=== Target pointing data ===
====

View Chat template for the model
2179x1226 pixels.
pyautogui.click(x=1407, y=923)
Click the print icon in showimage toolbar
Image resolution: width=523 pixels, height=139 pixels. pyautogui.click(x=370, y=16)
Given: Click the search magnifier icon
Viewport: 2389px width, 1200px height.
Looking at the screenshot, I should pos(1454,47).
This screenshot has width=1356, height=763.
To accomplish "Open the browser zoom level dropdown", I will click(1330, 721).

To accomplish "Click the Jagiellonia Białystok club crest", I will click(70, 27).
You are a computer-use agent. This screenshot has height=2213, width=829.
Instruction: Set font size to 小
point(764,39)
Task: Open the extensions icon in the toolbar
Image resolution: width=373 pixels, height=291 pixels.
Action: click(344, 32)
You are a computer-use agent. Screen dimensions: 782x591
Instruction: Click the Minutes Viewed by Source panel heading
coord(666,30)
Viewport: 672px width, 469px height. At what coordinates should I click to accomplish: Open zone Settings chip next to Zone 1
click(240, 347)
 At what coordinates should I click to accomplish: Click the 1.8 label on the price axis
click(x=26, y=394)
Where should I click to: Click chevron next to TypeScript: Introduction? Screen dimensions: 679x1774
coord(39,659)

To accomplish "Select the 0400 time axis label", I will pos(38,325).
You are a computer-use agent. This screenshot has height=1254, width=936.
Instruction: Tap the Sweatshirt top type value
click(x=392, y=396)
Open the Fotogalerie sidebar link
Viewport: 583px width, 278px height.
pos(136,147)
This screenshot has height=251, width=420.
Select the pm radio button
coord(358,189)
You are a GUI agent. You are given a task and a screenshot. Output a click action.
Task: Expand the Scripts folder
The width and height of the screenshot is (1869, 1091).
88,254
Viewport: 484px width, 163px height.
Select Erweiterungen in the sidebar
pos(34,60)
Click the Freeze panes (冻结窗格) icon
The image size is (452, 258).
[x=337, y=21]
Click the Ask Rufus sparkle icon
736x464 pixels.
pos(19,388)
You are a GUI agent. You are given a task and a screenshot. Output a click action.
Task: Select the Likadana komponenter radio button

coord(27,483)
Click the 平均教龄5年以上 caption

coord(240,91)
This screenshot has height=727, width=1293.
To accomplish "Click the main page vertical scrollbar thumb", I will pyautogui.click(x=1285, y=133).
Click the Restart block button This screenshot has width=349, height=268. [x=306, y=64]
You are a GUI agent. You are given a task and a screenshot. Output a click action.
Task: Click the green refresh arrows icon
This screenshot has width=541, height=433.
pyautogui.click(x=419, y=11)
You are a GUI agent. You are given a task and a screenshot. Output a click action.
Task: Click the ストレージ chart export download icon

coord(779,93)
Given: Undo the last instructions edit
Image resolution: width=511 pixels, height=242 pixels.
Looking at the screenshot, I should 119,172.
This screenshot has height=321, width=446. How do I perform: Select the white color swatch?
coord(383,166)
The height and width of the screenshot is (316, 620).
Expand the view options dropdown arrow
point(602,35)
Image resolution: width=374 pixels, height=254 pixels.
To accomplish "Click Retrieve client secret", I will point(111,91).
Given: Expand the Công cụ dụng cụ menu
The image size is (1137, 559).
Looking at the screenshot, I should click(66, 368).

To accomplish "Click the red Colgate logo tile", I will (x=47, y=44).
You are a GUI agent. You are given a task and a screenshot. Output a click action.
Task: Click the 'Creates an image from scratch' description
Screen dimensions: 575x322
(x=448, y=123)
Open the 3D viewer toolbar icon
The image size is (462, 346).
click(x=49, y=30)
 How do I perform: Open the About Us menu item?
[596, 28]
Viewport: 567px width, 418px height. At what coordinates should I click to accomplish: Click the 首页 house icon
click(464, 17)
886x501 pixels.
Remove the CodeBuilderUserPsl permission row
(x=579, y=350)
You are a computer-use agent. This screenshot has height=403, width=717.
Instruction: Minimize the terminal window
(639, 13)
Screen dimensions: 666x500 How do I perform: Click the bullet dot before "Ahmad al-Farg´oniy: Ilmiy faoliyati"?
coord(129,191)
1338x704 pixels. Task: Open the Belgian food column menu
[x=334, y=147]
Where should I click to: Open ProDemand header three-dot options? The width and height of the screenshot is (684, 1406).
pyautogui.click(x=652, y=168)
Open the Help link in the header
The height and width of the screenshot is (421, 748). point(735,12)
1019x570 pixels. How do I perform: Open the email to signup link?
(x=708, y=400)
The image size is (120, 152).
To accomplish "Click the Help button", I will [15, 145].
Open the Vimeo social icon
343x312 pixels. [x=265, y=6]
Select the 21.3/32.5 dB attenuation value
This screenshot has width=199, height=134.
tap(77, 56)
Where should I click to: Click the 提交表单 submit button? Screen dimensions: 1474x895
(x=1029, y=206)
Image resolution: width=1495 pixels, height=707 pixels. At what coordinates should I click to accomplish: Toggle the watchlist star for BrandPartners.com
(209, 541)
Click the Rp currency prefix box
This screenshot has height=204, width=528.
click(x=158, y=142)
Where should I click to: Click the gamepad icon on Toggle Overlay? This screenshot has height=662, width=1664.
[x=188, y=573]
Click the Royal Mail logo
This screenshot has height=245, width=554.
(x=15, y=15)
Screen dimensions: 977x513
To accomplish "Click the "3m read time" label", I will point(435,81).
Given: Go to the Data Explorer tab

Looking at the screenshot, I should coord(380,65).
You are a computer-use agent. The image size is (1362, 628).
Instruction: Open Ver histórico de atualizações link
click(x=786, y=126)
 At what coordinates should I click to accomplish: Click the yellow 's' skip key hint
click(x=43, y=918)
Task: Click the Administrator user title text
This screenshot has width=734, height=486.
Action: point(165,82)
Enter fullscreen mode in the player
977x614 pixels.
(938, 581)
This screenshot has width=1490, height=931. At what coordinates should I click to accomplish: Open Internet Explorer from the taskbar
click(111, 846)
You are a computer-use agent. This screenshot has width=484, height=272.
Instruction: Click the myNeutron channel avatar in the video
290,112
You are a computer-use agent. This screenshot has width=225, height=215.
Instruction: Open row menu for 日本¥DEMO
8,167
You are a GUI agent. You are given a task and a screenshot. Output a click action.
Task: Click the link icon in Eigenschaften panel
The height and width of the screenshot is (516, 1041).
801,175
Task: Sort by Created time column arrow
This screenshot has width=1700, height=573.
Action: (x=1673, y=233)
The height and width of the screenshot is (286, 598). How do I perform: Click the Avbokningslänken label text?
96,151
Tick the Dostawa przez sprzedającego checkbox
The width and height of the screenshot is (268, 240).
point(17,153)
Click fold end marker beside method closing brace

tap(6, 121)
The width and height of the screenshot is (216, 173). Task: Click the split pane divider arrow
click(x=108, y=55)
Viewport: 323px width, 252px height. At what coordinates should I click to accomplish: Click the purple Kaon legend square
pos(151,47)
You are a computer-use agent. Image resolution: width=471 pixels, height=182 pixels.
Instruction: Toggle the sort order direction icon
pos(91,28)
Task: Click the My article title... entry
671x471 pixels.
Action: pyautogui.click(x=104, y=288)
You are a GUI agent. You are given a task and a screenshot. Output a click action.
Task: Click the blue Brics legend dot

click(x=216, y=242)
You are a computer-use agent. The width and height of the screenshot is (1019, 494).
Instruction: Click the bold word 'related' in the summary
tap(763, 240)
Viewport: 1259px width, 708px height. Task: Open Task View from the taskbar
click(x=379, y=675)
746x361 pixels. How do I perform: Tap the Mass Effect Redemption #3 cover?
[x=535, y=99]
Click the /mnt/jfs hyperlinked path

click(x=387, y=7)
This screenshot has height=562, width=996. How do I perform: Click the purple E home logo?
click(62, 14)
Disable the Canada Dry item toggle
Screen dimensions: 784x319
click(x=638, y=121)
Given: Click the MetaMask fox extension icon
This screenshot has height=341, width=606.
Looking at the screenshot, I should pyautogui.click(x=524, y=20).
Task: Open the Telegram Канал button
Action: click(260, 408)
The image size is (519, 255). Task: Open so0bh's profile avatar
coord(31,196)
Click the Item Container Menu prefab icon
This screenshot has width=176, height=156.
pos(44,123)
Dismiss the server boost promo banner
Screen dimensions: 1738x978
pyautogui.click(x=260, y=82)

====

=== DO THIS ===
Can you format the material from the line with "Given: Undo the last instructions edit" to the line with "tap(77, 56)" as a Markdown table with columns Row and Line, leaving out blank lines?

=== FULL ANSWER ===
| Row | Line |
|---|---|
| 1 | Given: Undo the last instructions edit |
| 2 | Image resolution: width=511 pixels, height=242 pixels. |
| 3 | Looking at the screenshot, I should 119,172. |
| 4 | This screenshot has height=321, width=446. How do I perform: Select the white color swatch? |
| 5 | coord(383,166) |
| 6 | The height and width of the screenshot is (316, 620). |
| 7 | Expand the view options dropdown arrow |
| 8 | point(602,35) |
| 9 | Image resolution: width=374 pixels, height=254 pixels. |
| 10 | To accomplish "Click Retrieve client secret", I will point(111,91). |
| 11 | Given: Expand the Công cụ dụng cụ menu |
| 12 | The image size is (1137, 559). |
| 13 | Looking at the screenshot, I should click(66, 368). |
| 14 | To accomplish "Click the red Colgate logo tile", I will (x=47, y=44). |
| 15 | You are a GUI agent. You are given a task and a screenshot. Output a click action. |
| 16 | Task: Click the 'Creates an image from scratch' description |
| 17 | Screen dimensions: 575x322 |
| 18 | (x=448, y=123) |
| 19 | Open the 3D viewer toolbar icon |
| 20 | The image size is (462, 346). |
| 21 | click(x=49, y=30) |
| 22 |  How do I perform: Open the About Us menu item? |
| 23 | [596, 28] |
| 24 | Viewport: 567px width, 418px height. At what coordinates should I click to accomplish: Click the 首页 house icon |
| 25 | click(464, 17) |
| 26 | 886x501 pixels. |
| 27 | Remove the CodeBuilderUserPsl permission row |
| 28 | (x=579, y=350) |
| 29 | You are a computer-use agent. This screenshot has height=403, width=717. |
| 30 | Instruction: Minimize the terminal window |
| 31 | (639, 13) |
| 32 | Screen dimensions: 666x500 How do I perform: Click the bullet dot before "Ahmad al-Farg´oniy: Ilmiy faoliyati"? |
| 33 | coord(129,191) |
| 34 | 1338x704 pixels. Task: Open the Belgian food column menu |
| 35 | [x=334, y=147] |
| 36 | Where should I click to: Open ProDemand header three-dot options? The width and height of the screenshot is (684, 1406). |
| 37 | pyautogui.click(x=652, y=168) |
| 38 | Open the Help link in the header |
| 39 | The height and width of the screenshot is (421, 748). point(735,12) |
| 40 | 1019x570 pixels. How do I perform: Open the email to signup link? |
| 41 | (x=708, y=400) |
| 42 | The image size is (120, 152). |
| 43 | To accomplish "Click the Help button", I will [15, 145]. |
| 44 | Open the Vimeo social icon |
| 45 | 343x312 pixels. [x=265, y=6] |
| 46 | Select the 21.3/32.5 dB attenuation value |
| 47 | This screenshot has width=199, height=134. |
| 48 | tap(77, 56) |